Non-limiting descriptions relating to gene editing (including HDR repair templates) using the CRISPR-Cas system are discussed in Ran et al. (2013) Nat Protoc. 2013 November; 8(11): 2281-2308, the entire content of which is incorporated herein by reference. Embodiments involving repair templates are not limited to those comprising the CRISPR-Cas system. Various aspects of the CRISPR-Cas system are known in the art. Non-limiting aspects of this system are described, e.g., in U.S. Pat. No. 9,023,649, issued May 5, 2015; U.S. Pat. No. 9,074,199, issued Jul. 7, 2015; U.S. Pat. No. 8,697,359, issued Apr. 15, 2014; U.S. Pat. No. 8,932,814, issued Jan. 13, 2015; PCT International Patent Application Publication No. WO 2015/071474, published Aug. 27, 2015; Cho et al., (2013) Nature Biotechnology Vol 3 1 No 3 pp 230-232 (including supplementary information); and Jinek et al., (2012) Science Vol 337 No 6096 pp 816-821, the entire contents of each of which are incorporated herein by reference.
Non-limiting examples of Cas proteins include Cas1, Cas1B, Cas2, Cas3, Cas4, Cas5, Cas6, Cas7, Cas8, Cas9 (also known as Csn1 and Csx12), Cas1O, Csy1, Csy2, Csy3, Cse1, Cse2, Csc1, Csc2, Csa5, Csn2, Csm2, Csm3, Csm4, Csm5, Csm6, Cmr1, Cmr3, Cmr4, Cmr5, Cmr6, Csb1, Csb2, Csb3, Csx17, Csx14, Csx1O, Csx16, CsaX, Csx3, Csx1, Csx15, Csf1, Csf2, Csf3, Csf4, homologs thereof, or modified versions thereof. These enzymes are known; for example, the amino acid sequence of S. pyogenes Cas9 protein may be found in the SwissProt database under accession number Q99ZW2 and in the NCBI database as under accession number Q99ZW2.1. UniProt database accession numbers A0A0G4DEU5 and CDJ55032 provide another example of a Cas9 protein amino acid sequence. Another non-limiting example is a Streptococcus thermophilus Cas9 protein, the amino acid sequence of which may be found in the UniProt database under accession number Q03JI6.1. In some embodiments, the unmodified CRISPR enzyme has DNA cleavage activity, such as Cas9. In certain embodiments, the CRISPR enzyme is Cas9, and may be Cas9 from S. pyogenes or S. pneumoniae. In various embodiments, the CRISPR enzyme directs cleavage of both strands at the location of a target sequence.

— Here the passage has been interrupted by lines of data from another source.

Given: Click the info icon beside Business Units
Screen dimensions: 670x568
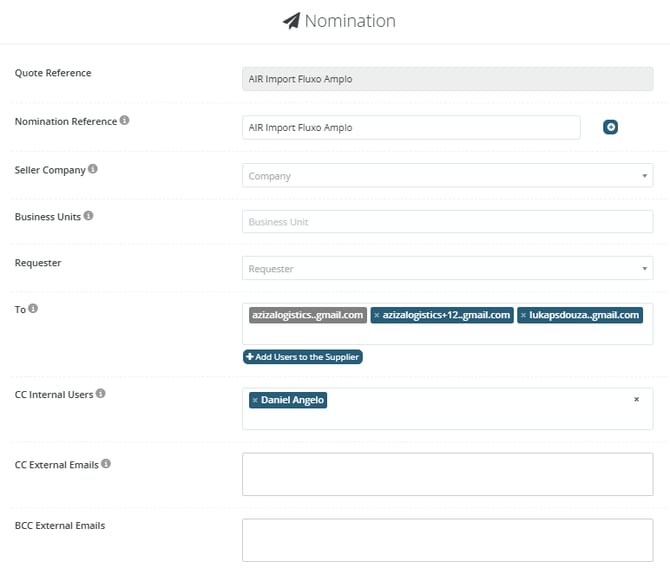Looking at the screenshot, I should click(x=89, y=216).
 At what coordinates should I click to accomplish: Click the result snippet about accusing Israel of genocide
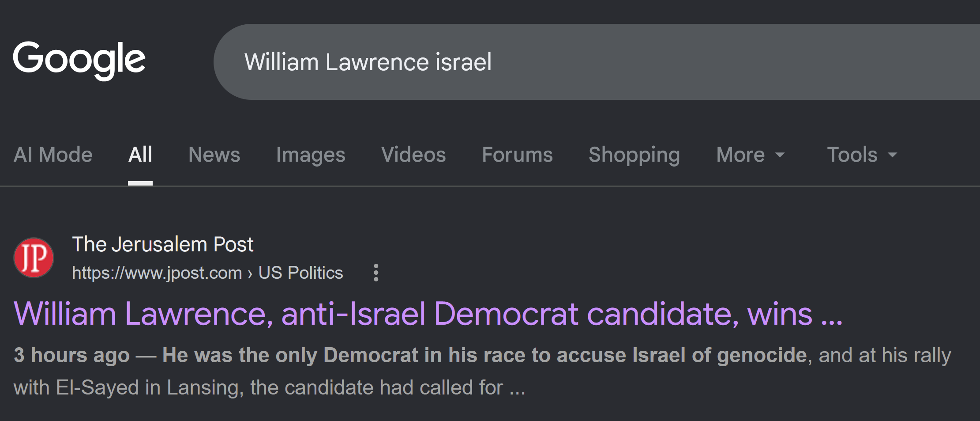[482, 371]
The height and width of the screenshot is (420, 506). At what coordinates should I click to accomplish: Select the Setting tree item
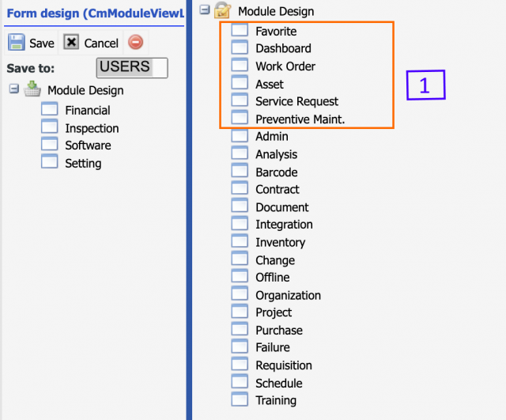pyautogui.click(x=83, y=163)
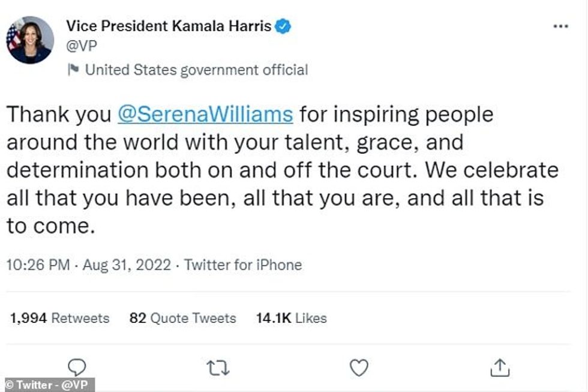Retweet this tweet using the arrows icon
Viewport: 588px width, 392px height.
click(x=218, y=367)
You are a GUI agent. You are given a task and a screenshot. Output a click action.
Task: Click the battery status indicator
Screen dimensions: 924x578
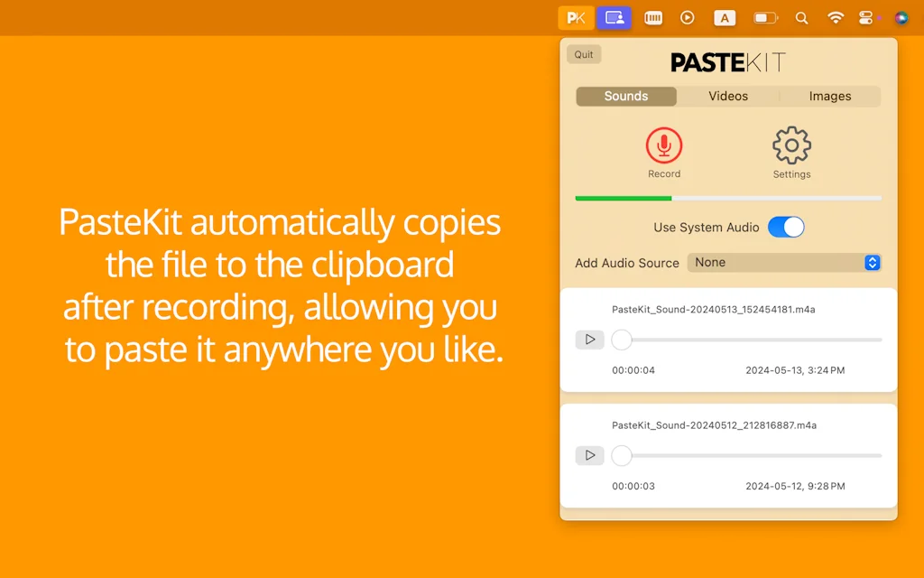coord(765,17)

In general, a guide sequence is any polynucleotide sequence having sufficient complementarity with a target polynucleotide sequence to hybridize with the target sequence and direct sequence-specific binding of a CRISPR complex to the target sequence. In some embodiments, the degree of complementarity between a guide sequence and its corresponding target sequence, when optimally aligned using a suitable alignment algorithm, is about or more than about 50%, 60%, 75%, 80%, 85%, 90%, 95%, 97.5%, 99%, or more. In some embodiments, the degree of complementarity is 100%.

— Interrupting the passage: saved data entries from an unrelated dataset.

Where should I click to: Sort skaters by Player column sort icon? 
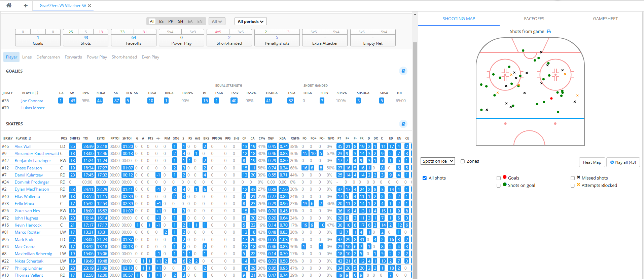tap(30, 138)
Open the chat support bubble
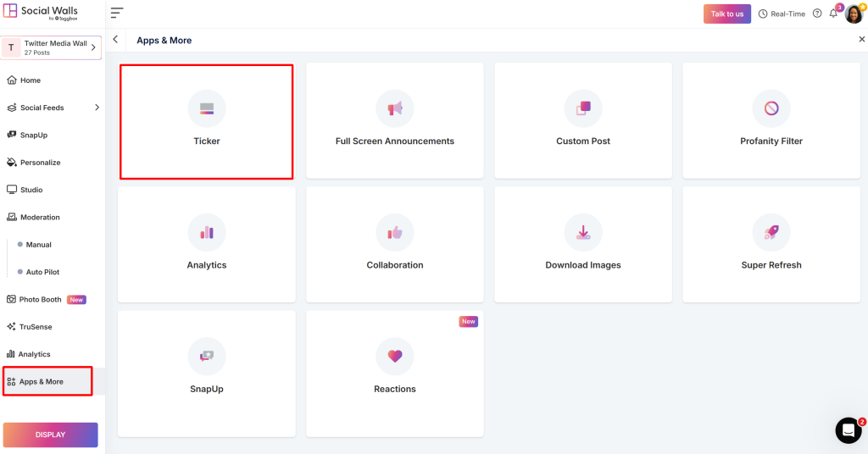This screenshot has height=454, width=868. 848,430
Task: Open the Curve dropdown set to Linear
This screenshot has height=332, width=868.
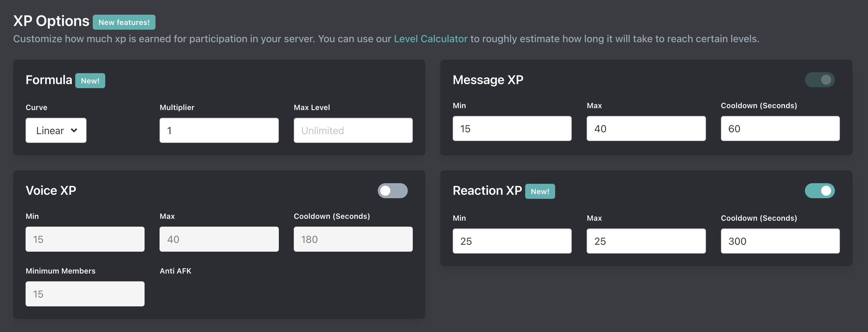Action: point(56,130)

Gene editing nucleases, including ZFN have been described in Bhakta, M. et al., Genome Research 23:530-538; 2013, and Beerli, R. et al., Proc. Natl. Acad. Sci v. 95 pp 14628-14633; 1998, TAL has been described in Cermak, T. et al., Nucleic Acids Research 2011, v. 39, no. 12, Miller, J. et al., Nature Biotechnology vol. 29 no. 2; 2011, Christian, M. et al., Genetics 186:757-761; 2010, Deng, D. et al, Science 2012: v. 335 p. 720, and Boch, J. et al., Science 2009: v. 326 p. 1509, the entire content of each of which is incorporated herein by reference. Additionally, Cre has been described in Chevalier, B. et al., Nucleic Acids Research 2001, v. 29 no. 18, the entire content of which is incorporated herein by reference. MegaTal has been described in Sather, B. et al Sci Transl Med 7(307) 2015, Ibarra, G. et al., Molecular Therapy-Nucleic Acids (2016) 5, e352, Osborn, M. et al., Molecular Therapyv. 24 no. 3, 570-581 (2016); Wang, Y. et al., Nucleic Acid Research 2014; v. 42, 6463-6475; and Gaj, T. et al., Cold Spring Harbor Perspectives in Biology 2015, each of which is incorporated herein by reference.

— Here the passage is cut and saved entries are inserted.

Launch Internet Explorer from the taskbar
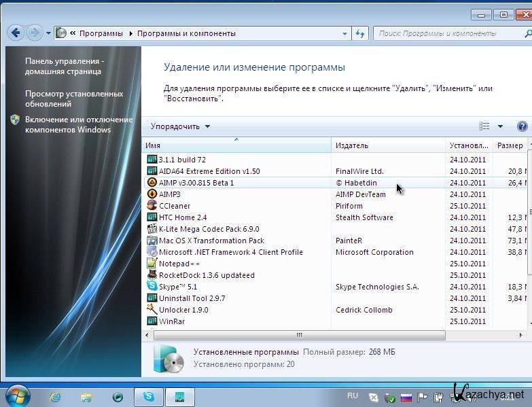point(55,397)
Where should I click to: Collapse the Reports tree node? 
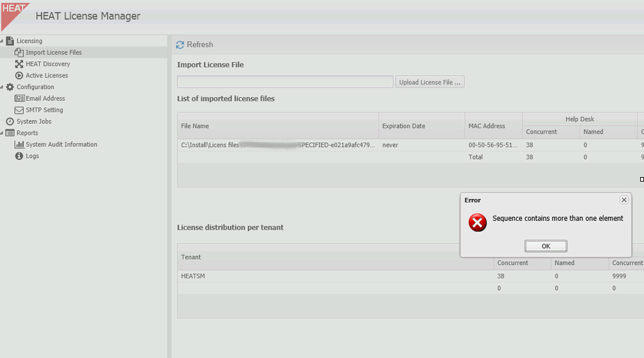point(2,133)
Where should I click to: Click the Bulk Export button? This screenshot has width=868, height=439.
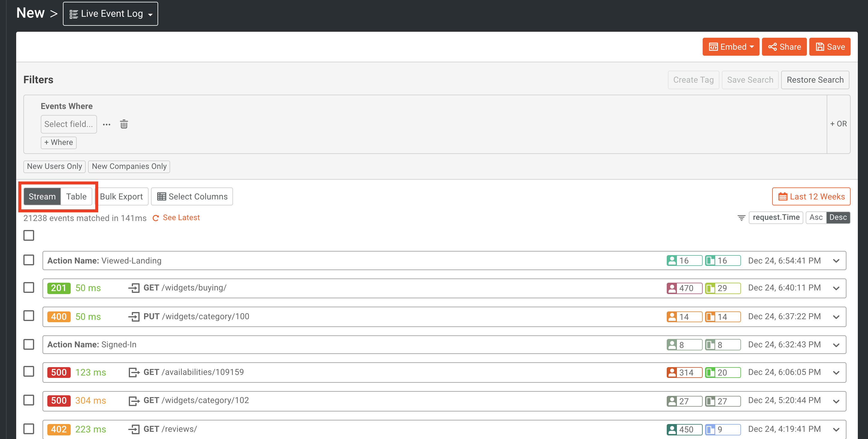[121, 196]
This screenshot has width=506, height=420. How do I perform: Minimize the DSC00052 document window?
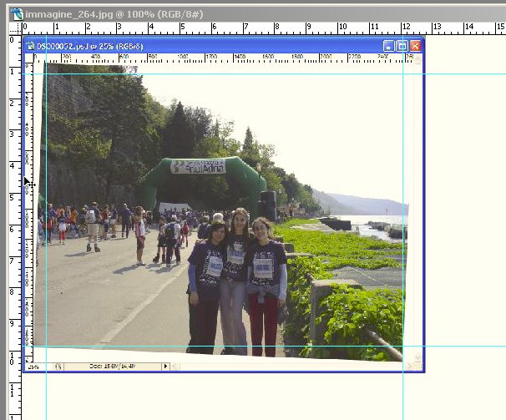click(x=388, y=47)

In some embodiments, the cells are primary cells, cell line, or immortalized cells. For example, the cells may include mesenchymal stem cells, lung cells, neuronal cells, fibroblasts, human umbilical vein (HUVEC) cells, and human embryonic kidney (HEK) cells, primary or immortalized hematopoietic stem cell (HSC), T cells, natural killer (NK) cells, cytokine-induced killer (CIK) cells, human cord blood CD34+ cells, and B cells. Non-limiting examples of T cells may include CD8+ or CD4+ T cells. In some aspects, the CD8+ subpopulation of the CD3+ T cells are used. CD8+ T cells may be purified from the PBMC population by positive isolation using anti-CD8 beads. In some embodiments, primary NK cells are isolated from PBMCs, or NK cell lines, e.g., NK92 may be used. Cell types also include cells that have previously been modified for example T cells, NK cells and MSC to enhance their therapeutic efficacy. For example: T cells or NK cells that express chimeric antigen receptors (CAR T cells, CAR NK cells, respectively); T cells that express modified T cell receptor (TCR); or engineered MSCs.
Also provided are apparatus, devices, systems, compositions, kits, and articles of manufacture for any one of the methods of quantification, multiplex dPCR assays (e.g., multiplex drop-off dPCR assays), methods of treatment, and methods of diagnosis described herein.
Input device 1020 can be any suitable device that provides input, such as a touch screen, keyboard or keypad, mouse, or voice-recognition device. Output device 1030 can be any suitable device that provides output, such as a touch screen, haptics device, or speaker.
Storage 1040 can be any suitable device that provides storage, such as an electrical, magnetic or optical memory including a RAM, cache, hard drive, or removable storage disk. Communication device 1060 can include any suitable device capable of transmitting and receiving signals over a network, such as a network interface chip or device. The components of the computer can be connected in any suitable manner, such as via a physical bus or wirelessly.
Software 1050, which can be stored in storage 1040 and executed by processor 1010, can include, for example, the programming that embodies the functionality of the present disclosure (e.g., as embodied in the devices as described above).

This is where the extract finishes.